Gene drive ist eine Methode, durch die eine gentechnische Veränderung an alle Nachkommen weitergegeben wird. Dadurch ist sie innerhalb von ein paar Generationen in der gesamten Population verbreitet.
Eine mögliche Anwendung für gene drive wird seit Jahren diskutiert: Die Ausrottung der Malariamücke Anopheles.
Diese Mücke überträgt Malaria.
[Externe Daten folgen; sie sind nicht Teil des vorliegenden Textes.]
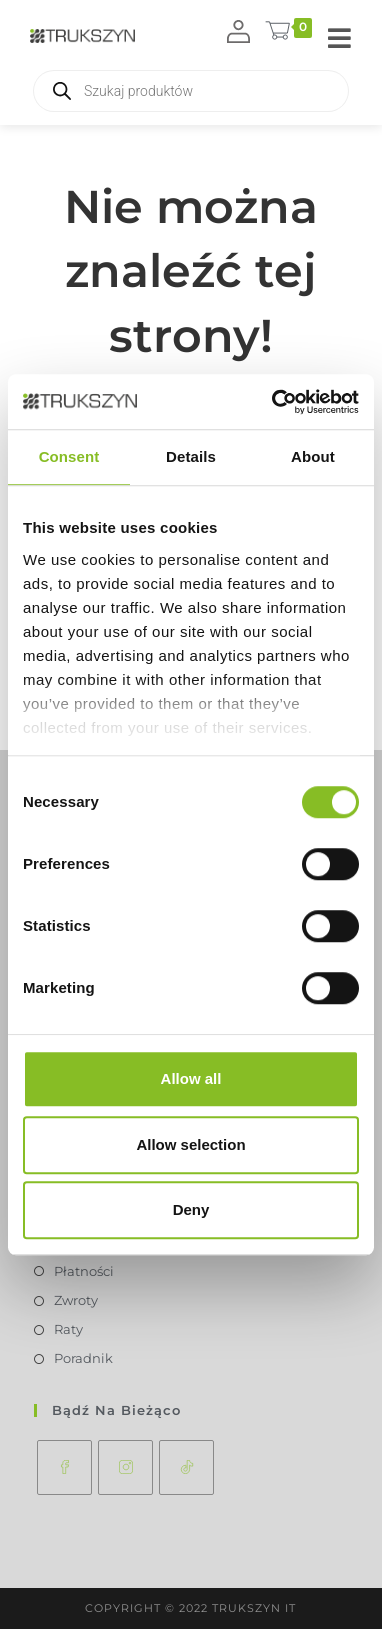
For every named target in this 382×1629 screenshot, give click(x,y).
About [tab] (313, 456)
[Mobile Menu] (340, 39)
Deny (191, 1209)
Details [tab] (191, 456)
Deswegen ist ihre Bekämpfung schon lange ein Mittel, das Regierungen nutzen, um ihre Bevölkerungen vor der Krankheit zu schützen. In Europa wurden im 19. und 20. Jahrhundert Feuchtgebiete trockengelegt, was jedoch enorme Auswirkungen auf die Ökosysteme hat. Auch einen starken Effekt haben gezielt zur richtigen Zeit ausgebrachte Insektengifte. Auch die wirken sich aber auf die Ökosysteme aus und könnten durch Anreicherung in der Umwelt auch Folgen für den Menschen haben.
Gene drive könnte hier eine Alternative sein.
Durch gene drive wird zb eine Veränderung verbreitet, die Weibchen unfruchtbar macht. Genveränderte Männchen paaren sich mit wildtyp Weibchen. Deren Töchter sind unfruchtbar. Die Söhne paaren sich mit weiteren wildtyp Weibchen, mit deren Nachkommen es sich dann genauso verhält. Das geht so lange, bis es zu wenige fruchtbare Weibchen übrig sind und die Population zusammenbricht. Statt Gift bringt man also einen Schwarm modifizierter Männchen über dem betreffenden Sumpfgebiet aus und hat nach einiger Zeit alle Mücken erwischt.
Mehrere Fragen sind offen:
– klappt das überhaupt? Jurassic Park Fans wissen, dass das Leben einen Weg findet. Über kurz oder lang sollte sich durch die normalen Prozesse der Evolution eine Resistenz in den Mücken ausbilden. Sie würden diese Attacke also überstehen. Dadurch hätten wir im Prinzip nichts verloren, außer das Geld für die Maßnahme. Eine aktuelle Studie im Labor findet jetzt, dass eine Mückenopulation von 300 Weibchen, 150 wildtyp Männchen und 150 gene drive Männchen innerhalb von 8-11 Generationen ausstirbt. Zumindest in dieser Größenordnung ist also keine Resistenzbildung zu erwarten. Die Forscher hatten den gene drive mit Absicht so platziert, dass eine Resistenz sehr unwahrscheinlich würde. Das scheint so weit zu funktionieren, und man würde wohl zumindest die Anophelesmücke für einige Zeit stark dezimieren, selbst wenn das mit der kompletten Ausrottung nicht hinhauen sollte.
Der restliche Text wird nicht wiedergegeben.